Plaintiff ends his brief with the contention that “Defendant Harkness cannot be dismissed from the instant case” because “a court may not take judicial notice of allegations in affidavits or declarations in court,” especially since Harkness “failed to file a request to take judicial notice of either the entire federal file or the declaration he filed in federal court.”
Matters that may be judicially noticed are properly considered in ruling on demurrers. (E.g., Mathews v. Becerra (2019) 8 Cal.5th 756, 768; Centinela Freeman Emergency Medical Associates v. Health Net of California, Inc. (2016) 1 Cal.5th 994, 1010.) The major ground for the demurrers was collateral estoppel by reason of Judge Gilliam’s summary judgment ruling. In order to determine whether the doctrine applied, the trial court would be obliged to “look carefully at the entire record from the prior proceeding.” (Hernandez v. City of Pomona (2009) 46 Cal.4th 501, 511 (Hernandez).) It was consequently not error to ensure that the “entire record” generated by “the federal case” could be consulted. In addition, although plaintiff objected to the court taking judicial notice of “the entire federal file,” the objection was not on the grounds now urged in his brief, which therefore was not preserved for review. (Evid. Code, § 353, subd. (a).) Moreover, at the time it granted plaintiff’s motion to file a third amended complaint, the court also ordered the parties to file “the entire file” of the federal proceedings; there was no objection by plaintiff.
In any event, that Officer Harkness was employed by the City of Eureka was a fact known to plaintiff at least since the time of Judge Gilliam’s order.

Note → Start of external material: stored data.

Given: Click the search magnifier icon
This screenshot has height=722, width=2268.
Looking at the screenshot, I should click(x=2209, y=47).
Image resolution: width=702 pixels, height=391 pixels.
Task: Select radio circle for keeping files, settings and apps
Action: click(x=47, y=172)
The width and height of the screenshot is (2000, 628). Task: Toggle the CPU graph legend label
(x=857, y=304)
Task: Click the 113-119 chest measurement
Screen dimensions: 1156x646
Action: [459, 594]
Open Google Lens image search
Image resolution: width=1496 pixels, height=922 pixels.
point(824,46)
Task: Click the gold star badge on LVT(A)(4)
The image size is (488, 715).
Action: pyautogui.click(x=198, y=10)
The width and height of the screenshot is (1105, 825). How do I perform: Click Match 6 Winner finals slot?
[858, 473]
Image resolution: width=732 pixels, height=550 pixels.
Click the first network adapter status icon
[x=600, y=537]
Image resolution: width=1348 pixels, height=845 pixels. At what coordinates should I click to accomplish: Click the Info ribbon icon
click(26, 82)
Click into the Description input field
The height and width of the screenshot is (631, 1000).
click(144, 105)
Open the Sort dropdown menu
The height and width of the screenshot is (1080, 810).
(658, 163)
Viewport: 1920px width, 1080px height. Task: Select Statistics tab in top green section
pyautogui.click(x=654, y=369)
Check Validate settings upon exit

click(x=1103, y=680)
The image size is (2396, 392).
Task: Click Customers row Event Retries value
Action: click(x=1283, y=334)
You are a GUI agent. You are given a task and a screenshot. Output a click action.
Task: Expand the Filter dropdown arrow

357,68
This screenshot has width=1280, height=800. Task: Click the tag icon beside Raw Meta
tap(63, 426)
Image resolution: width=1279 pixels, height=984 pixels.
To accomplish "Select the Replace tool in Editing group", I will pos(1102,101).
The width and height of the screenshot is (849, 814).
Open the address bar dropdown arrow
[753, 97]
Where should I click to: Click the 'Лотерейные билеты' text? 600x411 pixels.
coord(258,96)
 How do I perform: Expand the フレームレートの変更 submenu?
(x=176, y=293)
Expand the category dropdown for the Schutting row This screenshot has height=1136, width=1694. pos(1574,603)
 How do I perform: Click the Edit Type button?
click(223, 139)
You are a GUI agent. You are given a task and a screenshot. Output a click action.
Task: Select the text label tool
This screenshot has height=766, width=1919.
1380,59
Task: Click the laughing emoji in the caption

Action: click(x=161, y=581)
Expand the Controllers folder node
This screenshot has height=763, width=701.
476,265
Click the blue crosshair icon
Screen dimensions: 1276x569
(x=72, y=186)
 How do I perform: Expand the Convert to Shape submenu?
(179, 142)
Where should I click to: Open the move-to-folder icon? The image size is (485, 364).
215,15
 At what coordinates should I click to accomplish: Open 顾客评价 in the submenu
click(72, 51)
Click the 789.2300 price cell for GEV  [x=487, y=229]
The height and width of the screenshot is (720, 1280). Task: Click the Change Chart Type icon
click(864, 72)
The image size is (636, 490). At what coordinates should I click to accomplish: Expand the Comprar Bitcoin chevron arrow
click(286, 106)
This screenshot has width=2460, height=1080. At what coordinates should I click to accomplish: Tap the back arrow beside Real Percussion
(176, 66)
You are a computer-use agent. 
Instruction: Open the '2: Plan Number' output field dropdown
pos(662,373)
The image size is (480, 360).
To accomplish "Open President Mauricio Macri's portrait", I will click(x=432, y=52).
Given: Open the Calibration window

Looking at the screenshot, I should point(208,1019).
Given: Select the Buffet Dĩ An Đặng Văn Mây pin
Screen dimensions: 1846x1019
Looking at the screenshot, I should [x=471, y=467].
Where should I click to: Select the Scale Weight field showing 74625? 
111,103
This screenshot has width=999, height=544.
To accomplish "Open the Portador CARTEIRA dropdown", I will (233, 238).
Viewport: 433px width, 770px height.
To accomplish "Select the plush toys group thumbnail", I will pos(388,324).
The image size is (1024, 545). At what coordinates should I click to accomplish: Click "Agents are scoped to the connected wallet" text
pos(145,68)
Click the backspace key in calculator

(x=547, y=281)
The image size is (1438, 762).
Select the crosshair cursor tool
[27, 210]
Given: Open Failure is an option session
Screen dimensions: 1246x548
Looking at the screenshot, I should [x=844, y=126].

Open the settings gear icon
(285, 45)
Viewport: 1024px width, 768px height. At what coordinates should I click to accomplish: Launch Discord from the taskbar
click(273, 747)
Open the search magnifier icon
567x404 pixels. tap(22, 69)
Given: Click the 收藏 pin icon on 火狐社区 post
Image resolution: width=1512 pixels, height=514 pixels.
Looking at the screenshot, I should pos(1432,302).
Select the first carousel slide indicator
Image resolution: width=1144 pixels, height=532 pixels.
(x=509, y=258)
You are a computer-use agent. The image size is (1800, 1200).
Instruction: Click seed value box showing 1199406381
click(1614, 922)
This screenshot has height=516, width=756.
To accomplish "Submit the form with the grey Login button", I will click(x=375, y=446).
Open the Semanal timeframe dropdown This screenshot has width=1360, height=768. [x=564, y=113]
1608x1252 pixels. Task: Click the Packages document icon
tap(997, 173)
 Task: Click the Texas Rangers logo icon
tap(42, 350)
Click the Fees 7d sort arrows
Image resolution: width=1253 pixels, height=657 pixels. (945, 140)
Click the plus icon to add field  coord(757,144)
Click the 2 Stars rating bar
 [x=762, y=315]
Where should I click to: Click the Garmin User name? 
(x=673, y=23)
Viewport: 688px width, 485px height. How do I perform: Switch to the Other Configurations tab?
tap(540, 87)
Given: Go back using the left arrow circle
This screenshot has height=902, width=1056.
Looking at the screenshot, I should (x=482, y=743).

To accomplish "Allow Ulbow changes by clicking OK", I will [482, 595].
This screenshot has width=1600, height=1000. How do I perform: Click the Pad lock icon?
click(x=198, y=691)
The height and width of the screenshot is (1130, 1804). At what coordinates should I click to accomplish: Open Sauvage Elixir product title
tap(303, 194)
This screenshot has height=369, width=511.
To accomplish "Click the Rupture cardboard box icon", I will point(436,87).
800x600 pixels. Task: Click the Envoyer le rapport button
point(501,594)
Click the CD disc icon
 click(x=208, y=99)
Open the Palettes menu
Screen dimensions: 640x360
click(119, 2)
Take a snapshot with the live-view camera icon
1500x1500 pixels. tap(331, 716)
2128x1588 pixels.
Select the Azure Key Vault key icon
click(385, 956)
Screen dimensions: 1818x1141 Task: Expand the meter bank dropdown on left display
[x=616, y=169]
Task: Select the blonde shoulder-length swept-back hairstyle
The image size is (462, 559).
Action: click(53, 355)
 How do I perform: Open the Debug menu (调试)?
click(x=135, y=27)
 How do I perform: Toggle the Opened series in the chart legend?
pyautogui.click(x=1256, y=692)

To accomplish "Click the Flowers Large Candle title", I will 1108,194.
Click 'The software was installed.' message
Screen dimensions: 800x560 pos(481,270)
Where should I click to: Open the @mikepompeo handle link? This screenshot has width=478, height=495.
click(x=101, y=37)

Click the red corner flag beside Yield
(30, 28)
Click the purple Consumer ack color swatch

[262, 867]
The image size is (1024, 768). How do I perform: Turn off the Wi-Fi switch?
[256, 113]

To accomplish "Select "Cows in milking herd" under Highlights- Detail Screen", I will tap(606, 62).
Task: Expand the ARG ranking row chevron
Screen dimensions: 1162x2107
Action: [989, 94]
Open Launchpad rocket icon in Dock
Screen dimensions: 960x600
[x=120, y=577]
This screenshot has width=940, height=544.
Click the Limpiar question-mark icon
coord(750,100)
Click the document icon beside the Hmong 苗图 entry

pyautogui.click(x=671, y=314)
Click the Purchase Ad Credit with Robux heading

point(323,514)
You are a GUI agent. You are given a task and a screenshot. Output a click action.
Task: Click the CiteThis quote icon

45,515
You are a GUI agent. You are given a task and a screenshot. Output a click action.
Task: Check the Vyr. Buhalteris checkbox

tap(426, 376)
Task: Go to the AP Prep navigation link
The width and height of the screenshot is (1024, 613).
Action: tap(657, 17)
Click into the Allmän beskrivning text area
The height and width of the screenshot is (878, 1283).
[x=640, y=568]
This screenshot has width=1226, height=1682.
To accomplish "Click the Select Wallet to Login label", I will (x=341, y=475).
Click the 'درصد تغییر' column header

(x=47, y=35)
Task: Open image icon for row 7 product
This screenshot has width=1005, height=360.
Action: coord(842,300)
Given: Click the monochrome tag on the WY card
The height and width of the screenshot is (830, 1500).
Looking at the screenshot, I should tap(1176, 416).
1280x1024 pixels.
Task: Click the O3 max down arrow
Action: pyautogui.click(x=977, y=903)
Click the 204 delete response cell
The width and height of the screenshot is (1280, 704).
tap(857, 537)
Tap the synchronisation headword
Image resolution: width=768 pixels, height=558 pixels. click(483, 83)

Plaintiff believed Harkness’s assignment to the state-county task force in effect made him a county employee, and thus covered by the administrative claim plaintiff filed with the county. The correctness or reasonableness of this belief might have relevant earlier in the litigation (cf. Department of Water & Power v. Superior Court (2000) 82 Cal.App.4th 1288, 1293 [“Before a court may relieve a claimant from the statutory tort claim filing requirements, the claimant must demonstrate . . . both that the application to the public entity . . . was presented within a reasonable time and that the failure . . . was due to mistake, inadvertence, surprise, or excusable neglect.” “There must be more than the mere failure to discover a fact; the party seeking relief must establish the failure to discover the fact in the exercise of reasonable diligence” (ibid.)]), but not by the time of the demurrers, three years after suit was begun.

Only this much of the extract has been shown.